(Stored records)
= = = = = = =

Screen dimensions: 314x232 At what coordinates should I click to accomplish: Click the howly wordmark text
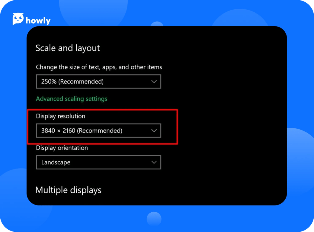[x=38, y=21]
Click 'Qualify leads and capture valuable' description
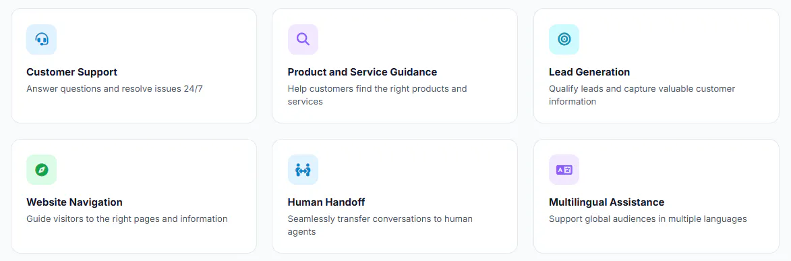 click(642, 95)
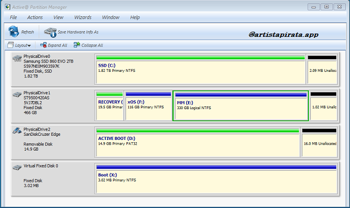Click the Save Hardware Info As icon
350x208 pixels.
pyautogui.click(x=49, y=32)
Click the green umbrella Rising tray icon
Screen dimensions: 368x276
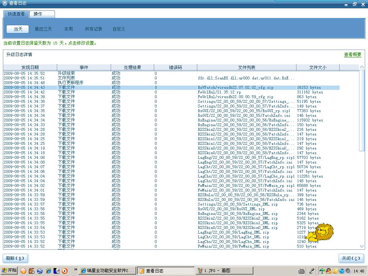[322, 271]
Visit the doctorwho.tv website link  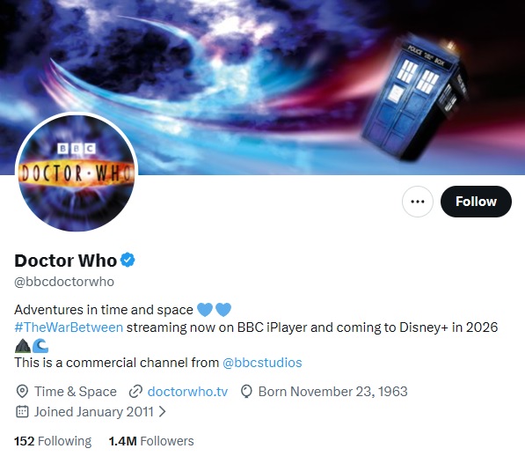187,392
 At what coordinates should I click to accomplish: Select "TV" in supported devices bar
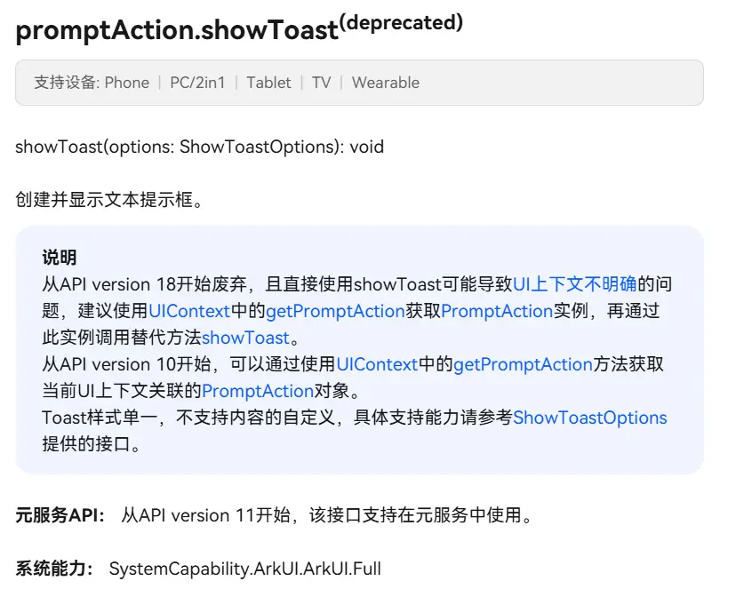coord(321,83)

= = = = = = =

*Exercise*
Reproduce the lines from the line containing "At what coordinates should I click to accomplish: Select" through the end of the records above, exactly and inclusively, omitting pictures.

*Expected output*
 At what coordinates should I click to accomplish: Select "TV" in supported devices bar
coord(321,83)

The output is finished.